ある日、B子から話したいことがあると言われた。いまさら元カノのこと聞かれるのーと思ったらそうではなく、「私たちってどんな関係?」と。「友達?」と答えた。そう答えるしかないべさ。付き合ってるわけでもないし。「今までごめんね。もうチューとかしないから」って返ってきた。最後の一文で吹いた。

コント

これで終われば良かったんだけど、どうしても気になっちゃって、ほぼ1年ぶりに元カノに、恐る恐る電話してみた。「おまえ、B子に何か言ったの?」「あんたが困るようなことは言ってない」だってさ。俺が好きだってことは聞いてたらしい。でも元カノも、B子が急に自分と仲良くしてくるようになったのを不思議に思ってたんだと。いや不思議っていうかそれ、狙いが見え見えでしょ。異議あり

まぁでもいいや。どうせバンドも終わりだし。いくら裏で言われようが関係ないし。そんなことを思ってたら、B子からメールが来た。「やっぱり(俺)君は元カノちゃんのことがまだ好きなのに、私で遊んでたんだね。私の知らないところで、二人で連絡取り合ってたんだね。もう会えません。さよなら」って。茶番ぞ。なんで俺がふられた感じになってるの。連絡取り合ってたっつーか、つい数十分前、1年ぶりに声聞いたんですけど。

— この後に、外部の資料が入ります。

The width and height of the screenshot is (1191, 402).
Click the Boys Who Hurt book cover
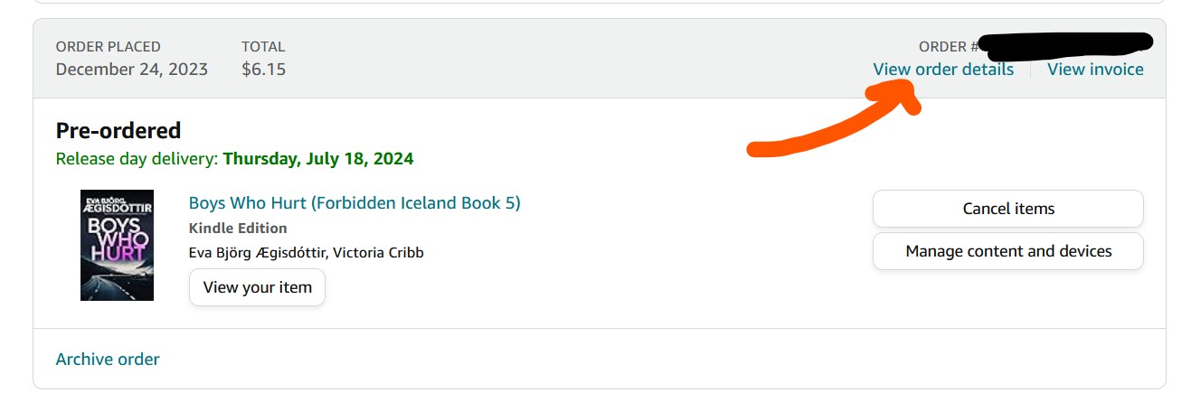click(x=117, y=245)
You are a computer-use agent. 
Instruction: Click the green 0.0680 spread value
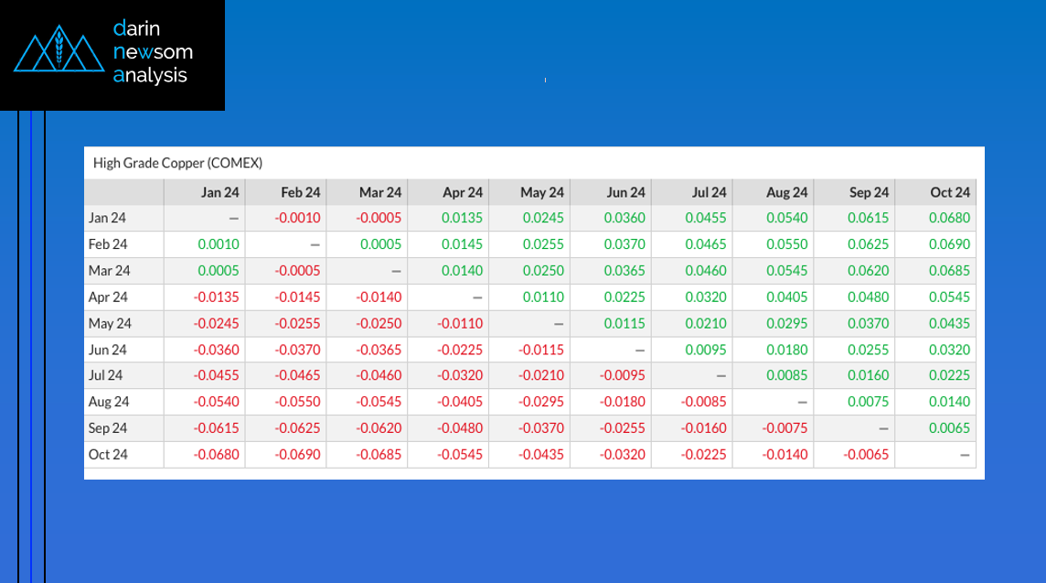(x=950, y=218)
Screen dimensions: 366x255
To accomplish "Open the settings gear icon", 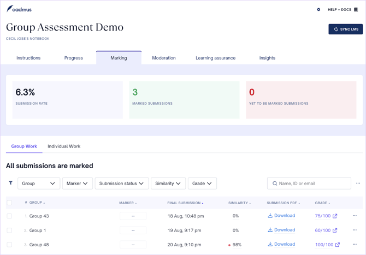I will [318, 10].
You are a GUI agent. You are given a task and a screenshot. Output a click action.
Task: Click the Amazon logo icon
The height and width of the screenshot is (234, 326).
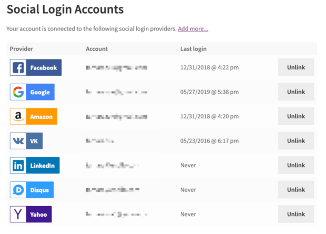click(x=18, y=116)
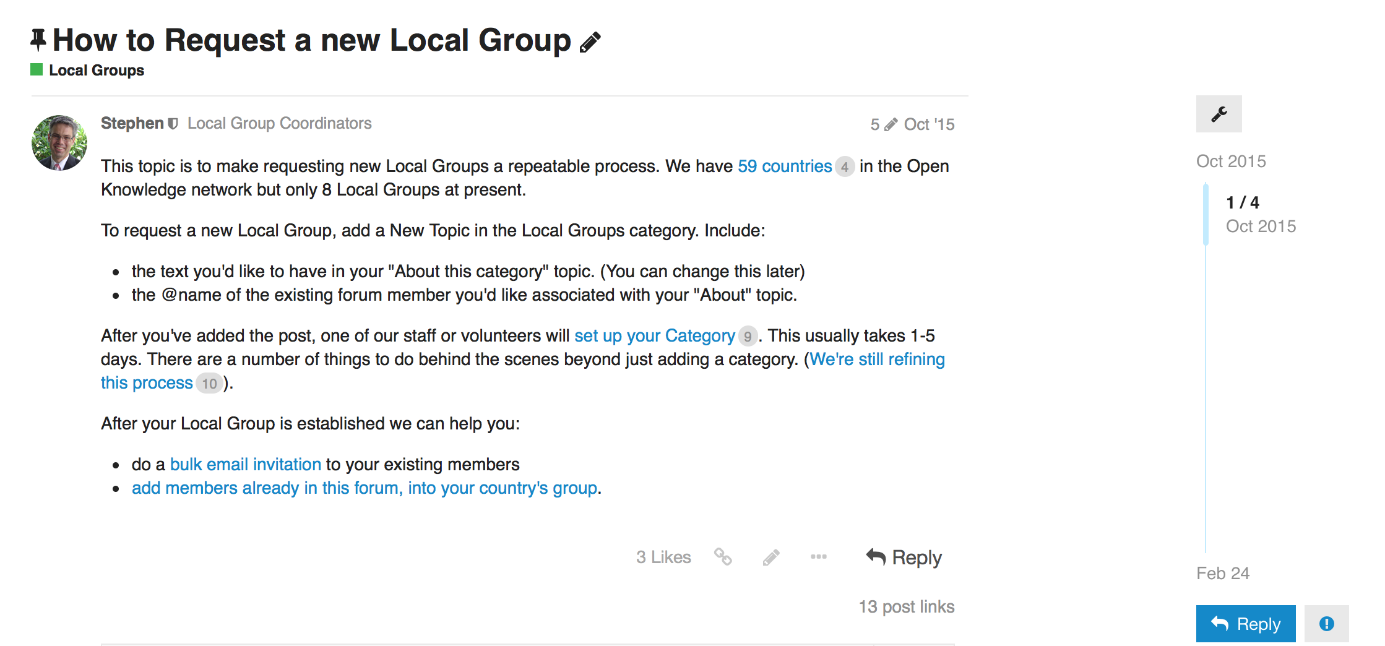Viewport: 1385px width, 646px height.
Task: Expand the 3 Likes list
Action: click(x=663, y=557)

ここまで言われるのは心外だ!ってことでB子に電話してみたが出ない。意味わかんないっす。もう自分、わかんないっす。仕方なしにまた元カノに電話する。「おい、俺がおまえに電話したこととかも逐一B子に報告しとるんか」「いや、さっき『(俺)君にふられた〜』って泣いて電話きたんだよ(笑)」そこ笑うとこじゃない。この状況を一番楽しんでるのは間違いなくこいつだ。「『私で遊んでた』言われたわ」「遊んでたんでしょ(笑)」


そんなB子も、今でも元カノと仲良くやってるらしく、俺の悪口を言って幸せな生活を送ってるそうです。